Introduction
You’ll love these bright and tender muffins, where zesty lemon and warm almond flavors create a perfect harmony. The Greek yogurt ensures they’re incredibly moist, while the poppy seeds and sliced almonds add delightful texture in every bite.
Prep & Cook Time
- Prep Time: 10 minutes
- Cook Time: 20 minutes
- Total Time: 30 minutes
- Servings: 12 muffins
Ingredients
- 2 cups all-purpose flour
- 2 teaspoons baking powder
- ½ teaspoon salt
- ½ cup butter, (softened)
- 1 cup sugar
- 2 large eggs
- ¼ cup milk
- grated zest of 1 large lemon
- 2 tablespoons freshly squeezed lemon juice ((½ lemon))
- ½ teaspoon almond extract
- 1 cup nonfat plain Greek yogurt
- 2 tablespoons poppy seeds
- 6 teaspoons sugar ((½ teaspoon per muffin))
- ½ cup sliced almonds ((2 teaspoons per muffin))
Instructions
- Preheat your oven to 375°F (190°C). Line a standard 12-cup muffin tin with paper liners or grease well.
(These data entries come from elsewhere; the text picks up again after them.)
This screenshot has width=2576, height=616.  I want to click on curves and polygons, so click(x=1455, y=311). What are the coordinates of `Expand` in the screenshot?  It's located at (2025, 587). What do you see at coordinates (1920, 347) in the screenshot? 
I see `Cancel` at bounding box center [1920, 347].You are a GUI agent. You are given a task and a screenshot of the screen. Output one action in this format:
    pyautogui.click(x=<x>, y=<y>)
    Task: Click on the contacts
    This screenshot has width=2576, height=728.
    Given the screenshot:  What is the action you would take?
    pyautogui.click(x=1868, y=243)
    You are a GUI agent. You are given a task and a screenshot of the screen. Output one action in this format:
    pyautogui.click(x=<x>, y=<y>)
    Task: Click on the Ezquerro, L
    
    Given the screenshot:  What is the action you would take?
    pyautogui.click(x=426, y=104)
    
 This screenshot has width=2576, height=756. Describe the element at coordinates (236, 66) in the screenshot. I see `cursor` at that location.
- In a medium bowl, whisk together the flour, baking powder, and salt. Set aside.
- In a large bowl, beat the softened butter and 1 cup of sugar together with an electric mixer until light and fluffy, about 2-3 minutes.
- Beat the eggs into the butter mixture one at a time, fully incorporating each.
- Add the milk, lemon zest, lemon juice, and almond extract. Mix on low speed until just combined.
- Gently fold in the Greek yogurt and poppy seeds with a spatula. The mixture may look slightly curdled—this is okay.
- Divide the batter evenly among the 12 prepared muffin cups. The cups will be quite full.
- Sprinkle the tops of the batter evenly with the remaining 6 teaspoons of sugar, followed by the sliced almonds.
- Bake for 18-20 minutes, or until the muffins are golden brown and a toothpick inserted into the center of one comes out clean.
- Let the muffins cool in the pan for 5 minutes before transferring them to a wire rack to cool completely.
Variations
- Mini Muffins: Divide the batter into a 24-cup mini muffin tin and reduce the baking time to 10-12 minutes.
- Lemon Glaze: Drizzle cooled muffins with a simple glaze made from powdered sugar and lemon juice for extra sweetness and tartness.
- Lemon Loaf: Pour the batter into a greased 9×5-inch loaf pan and bake at 350°F for 50-60 minutes.
- Sugar Crust: Before baking, brush the tops with a little milk and sprinkle with coarse sugar for a sparkly, crunchy top.
Tips for Success
- Ensure your butter is properly softened to room temperature for the best creaming texture with the sugar.
- For maximum lemon flavor, zest the lemon before juicing it, and use the zest of a fresh lemon, not bottled juice.
- Use a light hand when mixing the batter after adding the flour. Overmixing leads to dense, tough muffins.
- An ice cream scoop is the perfect tool for evenly portioning batter into the muffin tin.
Storage & Reheating
Store cooled muffins in an airtight container at room temperature for up to 3 days, or freeze for up to 3 months. To reheat, warm a muffin in the microwave for 15-20 seconds or in a 300°F oven for 5-10 minutes.
FAQ
Can I use whole milk yogurt instead of nonfat?
Yes, you can use any plain Greek yogurt. The fat content will not negatively affect the recipe.
Can I make these muffins without nuts?
Absolutely. Simply omit the sliced almonds on top. The almond extract provides plenty of flavor.
Why are my muffins dry?
The most common cause is overmixing the batter or overbaking. Measure your flour correctly (spoon and level, don’t scoop) and check for doneness at the 18-minute mark.
Can I use bottled lemon juice?
Freshly squeezed juice is highly recommended for the best, brightest flavor. Bottled juice can have a slightly bitter, metallic taste.
Can I use oil instead of butter?
Butter is key for the flavor and structure in this recipe. Substituting oil will change the texture and taste significantly.
How can I tell if my baking powder is still active?
Add ½ teaspoon of baking powder to a small cup of hot water. If it fizzes vigorously, it’s still good to use.